### Aim of the task
Filter the lines below, copying only those with the string "hamburger".

(Excerpts from a dataset)
[Start of section]

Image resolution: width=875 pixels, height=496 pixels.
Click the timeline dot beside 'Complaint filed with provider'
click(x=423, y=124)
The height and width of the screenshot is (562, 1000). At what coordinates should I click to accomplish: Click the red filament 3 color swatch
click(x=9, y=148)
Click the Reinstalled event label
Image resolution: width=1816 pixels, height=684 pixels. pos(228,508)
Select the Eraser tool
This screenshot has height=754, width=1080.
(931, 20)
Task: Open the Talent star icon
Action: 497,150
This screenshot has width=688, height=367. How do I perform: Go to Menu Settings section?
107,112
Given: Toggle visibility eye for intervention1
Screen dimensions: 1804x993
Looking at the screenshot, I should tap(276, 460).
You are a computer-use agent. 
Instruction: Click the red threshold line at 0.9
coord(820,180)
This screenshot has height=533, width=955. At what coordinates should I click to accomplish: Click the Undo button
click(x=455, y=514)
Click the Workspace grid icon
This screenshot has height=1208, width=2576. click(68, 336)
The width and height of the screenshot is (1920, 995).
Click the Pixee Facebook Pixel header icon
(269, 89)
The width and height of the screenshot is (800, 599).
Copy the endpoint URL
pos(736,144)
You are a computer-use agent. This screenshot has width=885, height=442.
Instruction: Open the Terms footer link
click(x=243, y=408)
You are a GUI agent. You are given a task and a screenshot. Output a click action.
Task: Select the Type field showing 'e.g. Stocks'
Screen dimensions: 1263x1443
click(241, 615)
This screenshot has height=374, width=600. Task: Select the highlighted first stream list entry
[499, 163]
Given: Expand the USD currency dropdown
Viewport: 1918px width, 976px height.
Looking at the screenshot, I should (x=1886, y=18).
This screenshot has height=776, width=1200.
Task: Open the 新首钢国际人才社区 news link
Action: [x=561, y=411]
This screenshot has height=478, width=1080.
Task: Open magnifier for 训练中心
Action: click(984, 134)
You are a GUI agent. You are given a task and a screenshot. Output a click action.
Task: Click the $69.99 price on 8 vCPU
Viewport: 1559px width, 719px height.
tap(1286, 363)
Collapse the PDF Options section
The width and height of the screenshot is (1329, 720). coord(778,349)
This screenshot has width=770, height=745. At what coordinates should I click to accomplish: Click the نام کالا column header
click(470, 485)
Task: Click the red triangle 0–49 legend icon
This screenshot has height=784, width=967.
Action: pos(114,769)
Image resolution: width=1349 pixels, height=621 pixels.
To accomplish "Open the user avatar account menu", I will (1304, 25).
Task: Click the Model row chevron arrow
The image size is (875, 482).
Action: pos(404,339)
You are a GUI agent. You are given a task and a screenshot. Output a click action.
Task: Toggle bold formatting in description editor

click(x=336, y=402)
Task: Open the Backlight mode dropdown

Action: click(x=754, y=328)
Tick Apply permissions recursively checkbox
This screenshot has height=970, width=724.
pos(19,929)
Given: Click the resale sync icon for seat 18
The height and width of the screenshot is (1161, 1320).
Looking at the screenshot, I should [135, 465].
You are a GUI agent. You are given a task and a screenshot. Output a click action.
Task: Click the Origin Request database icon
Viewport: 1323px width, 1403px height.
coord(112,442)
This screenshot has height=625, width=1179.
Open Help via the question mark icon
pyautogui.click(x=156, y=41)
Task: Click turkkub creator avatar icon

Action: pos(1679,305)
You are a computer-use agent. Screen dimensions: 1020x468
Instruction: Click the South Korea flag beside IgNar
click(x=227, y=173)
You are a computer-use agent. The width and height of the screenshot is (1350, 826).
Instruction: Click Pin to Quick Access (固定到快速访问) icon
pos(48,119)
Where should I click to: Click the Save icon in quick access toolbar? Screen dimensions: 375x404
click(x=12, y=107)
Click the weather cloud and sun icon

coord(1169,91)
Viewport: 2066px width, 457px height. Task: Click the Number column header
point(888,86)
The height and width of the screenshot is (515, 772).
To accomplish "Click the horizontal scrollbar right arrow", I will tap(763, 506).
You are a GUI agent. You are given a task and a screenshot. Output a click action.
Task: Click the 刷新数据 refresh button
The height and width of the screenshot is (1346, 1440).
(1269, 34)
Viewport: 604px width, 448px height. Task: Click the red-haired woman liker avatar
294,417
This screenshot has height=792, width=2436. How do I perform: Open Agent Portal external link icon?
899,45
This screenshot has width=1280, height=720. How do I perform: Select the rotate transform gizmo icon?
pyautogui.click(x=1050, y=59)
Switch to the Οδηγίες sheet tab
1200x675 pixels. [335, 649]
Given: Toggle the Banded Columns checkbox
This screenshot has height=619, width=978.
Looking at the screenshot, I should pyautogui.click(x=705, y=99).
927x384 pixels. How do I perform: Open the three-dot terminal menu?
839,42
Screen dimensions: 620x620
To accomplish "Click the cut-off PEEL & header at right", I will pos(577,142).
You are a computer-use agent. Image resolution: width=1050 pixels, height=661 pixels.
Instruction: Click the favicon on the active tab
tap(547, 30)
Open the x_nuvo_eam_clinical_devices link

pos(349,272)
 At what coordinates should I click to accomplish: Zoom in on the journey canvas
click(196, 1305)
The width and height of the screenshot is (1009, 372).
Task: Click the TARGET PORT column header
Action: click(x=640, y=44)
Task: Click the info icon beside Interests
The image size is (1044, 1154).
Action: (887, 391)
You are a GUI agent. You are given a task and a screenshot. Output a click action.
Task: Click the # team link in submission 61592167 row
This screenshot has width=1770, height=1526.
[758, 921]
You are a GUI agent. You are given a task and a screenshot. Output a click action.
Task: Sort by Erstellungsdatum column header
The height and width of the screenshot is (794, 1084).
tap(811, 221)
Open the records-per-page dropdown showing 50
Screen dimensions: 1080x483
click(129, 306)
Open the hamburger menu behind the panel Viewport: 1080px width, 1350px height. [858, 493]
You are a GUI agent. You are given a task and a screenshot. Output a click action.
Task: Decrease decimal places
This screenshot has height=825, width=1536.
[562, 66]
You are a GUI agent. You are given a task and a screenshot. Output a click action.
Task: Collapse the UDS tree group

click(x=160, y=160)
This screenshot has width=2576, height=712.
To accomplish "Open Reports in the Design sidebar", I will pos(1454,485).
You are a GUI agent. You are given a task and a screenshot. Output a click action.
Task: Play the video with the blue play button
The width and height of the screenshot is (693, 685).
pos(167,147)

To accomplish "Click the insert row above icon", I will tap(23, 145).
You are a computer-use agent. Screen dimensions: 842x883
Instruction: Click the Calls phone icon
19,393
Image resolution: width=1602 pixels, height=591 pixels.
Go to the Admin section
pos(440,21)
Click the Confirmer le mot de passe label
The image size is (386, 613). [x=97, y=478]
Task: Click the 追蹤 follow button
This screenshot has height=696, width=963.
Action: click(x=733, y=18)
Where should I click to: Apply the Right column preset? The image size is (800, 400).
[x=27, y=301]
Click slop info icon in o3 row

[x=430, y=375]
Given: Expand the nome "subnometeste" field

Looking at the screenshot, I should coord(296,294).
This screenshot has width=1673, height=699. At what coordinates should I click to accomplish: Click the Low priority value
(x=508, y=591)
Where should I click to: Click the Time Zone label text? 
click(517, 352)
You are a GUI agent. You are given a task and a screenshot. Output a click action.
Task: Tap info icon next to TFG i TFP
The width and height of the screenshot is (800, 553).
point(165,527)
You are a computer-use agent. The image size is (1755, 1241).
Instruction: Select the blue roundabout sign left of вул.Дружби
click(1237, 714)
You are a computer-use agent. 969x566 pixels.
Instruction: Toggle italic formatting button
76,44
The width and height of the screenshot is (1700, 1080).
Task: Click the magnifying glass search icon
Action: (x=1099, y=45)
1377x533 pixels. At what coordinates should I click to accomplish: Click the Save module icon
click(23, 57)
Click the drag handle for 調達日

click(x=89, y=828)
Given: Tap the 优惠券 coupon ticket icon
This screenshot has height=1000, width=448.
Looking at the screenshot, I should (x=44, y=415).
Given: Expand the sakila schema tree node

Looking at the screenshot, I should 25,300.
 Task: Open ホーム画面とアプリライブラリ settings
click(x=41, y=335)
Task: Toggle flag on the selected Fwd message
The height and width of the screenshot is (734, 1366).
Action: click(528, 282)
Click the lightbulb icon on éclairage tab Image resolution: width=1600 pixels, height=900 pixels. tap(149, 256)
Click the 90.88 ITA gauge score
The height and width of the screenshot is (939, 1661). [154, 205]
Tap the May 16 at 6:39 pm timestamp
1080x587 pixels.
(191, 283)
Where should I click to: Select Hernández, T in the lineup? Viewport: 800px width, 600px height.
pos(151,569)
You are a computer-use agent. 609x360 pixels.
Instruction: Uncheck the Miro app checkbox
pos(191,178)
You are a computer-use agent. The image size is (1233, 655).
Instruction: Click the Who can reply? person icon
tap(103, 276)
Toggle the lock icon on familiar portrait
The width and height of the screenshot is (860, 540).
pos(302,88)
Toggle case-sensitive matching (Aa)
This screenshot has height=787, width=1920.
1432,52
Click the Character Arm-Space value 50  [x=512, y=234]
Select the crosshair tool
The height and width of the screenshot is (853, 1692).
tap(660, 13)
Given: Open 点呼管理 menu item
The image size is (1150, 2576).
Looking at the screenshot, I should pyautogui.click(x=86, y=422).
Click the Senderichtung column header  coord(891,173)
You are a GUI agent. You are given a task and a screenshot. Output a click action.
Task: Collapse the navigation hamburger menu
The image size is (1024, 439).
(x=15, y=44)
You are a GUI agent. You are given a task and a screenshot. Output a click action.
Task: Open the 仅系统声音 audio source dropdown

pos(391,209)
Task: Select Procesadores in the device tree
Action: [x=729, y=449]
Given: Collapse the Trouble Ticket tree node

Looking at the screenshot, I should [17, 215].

[End of section]

### Output
Open the hamburger menu behind the panel Viewport: 1080px width, 1350px height. [858, 493]
Task: Collapse the navigation hamburger menu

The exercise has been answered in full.